How to Sign “Where” in ASL: Baby Sign Language Guide

“Where” is a single finger wagging side to side — simple enough for very young toddlers. It powers every hide-and-seek and every “where did it go?” game in the house.

How to Sign “Where” in ASL

ASL sign for where, step 1: index finger held up, palm forward
ASL sign for where, step 2: index finger wagged side to side

Photos: Rodasmith via Wikimedia Commons, CC BY-SA 3.0

  1. Point up: Extend your index finger, other fingers closed, palm facing forward.
  2. Wag it: Swing the fingertip side to side a few times.
  3. Add the face: Lowered brows and searching eyes complete the question.
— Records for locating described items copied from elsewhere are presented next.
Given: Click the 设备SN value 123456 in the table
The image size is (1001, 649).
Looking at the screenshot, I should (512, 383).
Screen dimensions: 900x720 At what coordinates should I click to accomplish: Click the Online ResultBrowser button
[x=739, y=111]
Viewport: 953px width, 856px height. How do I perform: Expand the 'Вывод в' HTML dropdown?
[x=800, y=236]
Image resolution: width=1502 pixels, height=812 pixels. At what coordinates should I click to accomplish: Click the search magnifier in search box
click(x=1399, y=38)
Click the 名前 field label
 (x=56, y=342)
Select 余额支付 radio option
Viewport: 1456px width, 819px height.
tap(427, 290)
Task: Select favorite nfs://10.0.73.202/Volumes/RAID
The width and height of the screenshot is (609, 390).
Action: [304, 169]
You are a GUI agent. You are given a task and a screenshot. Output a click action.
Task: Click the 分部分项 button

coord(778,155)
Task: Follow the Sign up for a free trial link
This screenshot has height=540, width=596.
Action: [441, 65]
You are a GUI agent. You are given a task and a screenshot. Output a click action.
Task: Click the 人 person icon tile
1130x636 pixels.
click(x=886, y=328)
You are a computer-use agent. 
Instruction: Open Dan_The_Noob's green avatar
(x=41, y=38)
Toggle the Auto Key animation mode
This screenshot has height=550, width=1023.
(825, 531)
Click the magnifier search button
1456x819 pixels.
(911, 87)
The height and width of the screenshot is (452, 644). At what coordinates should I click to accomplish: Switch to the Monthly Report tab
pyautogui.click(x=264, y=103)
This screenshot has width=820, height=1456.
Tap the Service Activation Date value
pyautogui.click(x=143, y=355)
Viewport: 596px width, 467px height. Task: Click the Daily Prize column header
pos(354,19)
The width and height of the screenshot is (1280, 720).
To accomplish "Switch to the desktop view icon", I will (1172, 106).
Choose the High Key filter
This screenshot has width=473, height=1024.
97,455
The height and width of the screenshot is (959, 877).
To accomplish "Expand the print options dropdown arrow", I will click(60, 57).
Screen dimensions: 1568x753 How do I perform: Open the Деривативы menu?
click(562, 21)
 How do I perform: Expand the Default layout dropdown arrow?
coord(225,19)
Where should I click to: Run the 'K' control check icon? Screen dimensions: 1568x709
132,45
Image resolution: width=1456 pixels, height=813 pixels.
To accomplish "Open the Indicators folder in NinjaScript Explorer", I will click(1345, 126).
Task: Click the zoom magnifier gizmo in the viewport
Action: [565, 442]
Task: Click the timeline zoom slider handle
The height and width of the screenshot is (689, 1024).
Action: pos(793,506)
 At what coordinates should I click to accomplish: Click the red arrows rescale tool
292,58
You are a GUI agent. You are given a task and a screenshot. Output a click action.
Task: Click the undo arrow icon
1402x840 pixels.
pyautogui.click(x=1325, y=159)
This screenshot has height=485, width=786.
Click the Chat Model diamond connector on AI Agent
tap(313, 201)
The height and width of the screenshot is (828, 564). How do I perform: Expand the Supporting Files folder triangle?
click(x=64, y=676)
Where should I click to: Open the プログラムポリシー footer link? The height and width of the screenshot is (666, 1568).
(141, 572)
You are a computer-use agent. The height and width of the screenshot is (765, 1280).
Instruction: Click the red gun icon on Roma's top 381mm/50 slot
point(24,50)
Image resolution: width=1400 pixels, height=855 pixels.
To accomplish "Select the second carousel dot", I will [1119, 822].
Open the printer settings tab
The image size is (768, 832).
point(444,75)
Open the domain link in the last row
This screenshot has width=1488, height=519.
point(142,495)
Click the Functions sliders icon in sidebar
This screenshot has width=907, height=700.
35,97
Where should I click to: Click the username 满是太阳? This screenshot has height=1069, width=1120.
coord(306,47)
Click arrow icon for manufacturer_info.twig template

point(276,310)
Keep the wag small and quick — a big slow wave reads as “no-no” rather than “where.”

Step-by-Step Photos

ASL sign for where, step 1: index finger held up, palm forward
Step 1: Hold up your index finger, palm facing out.
ASL sign for where, step 2: index finger wagged side to side
Step 2: Wag it side to side, like a searching windshield wiper.

Photos: Rodasmith via Wikimedia Commons, CC BY-SA 3.0

When to Use It With Your Child

  • At peekaboo: “Where’s daddy?” sign, pause, reveal — the oldest teaching game there is.
  • At lost-toy moments: Sign it while hunting for the lovey; the search makes it memorable.
  • In books: “Where is the puppy hiding?” on every lift-the-flap page.

Tips for Success

  • Hide-and-seek games generate dozens of joyful repetitions per day.
  • A waved whole hand counts as a first version.
  • It pairs perfectly with “gone” (flat hands flipping empty) for the full mystery arc.

Signs Related to “Where”

“What” and “who” complete the toddler question kit, and “gone / all gone” is the favorite answer. Peekaboo and where-questions are developmentally linked — both build object permanence.

“Where’s the ball?” games measurably accelerate object-permanence milestones — the sign just labels a game babies already love.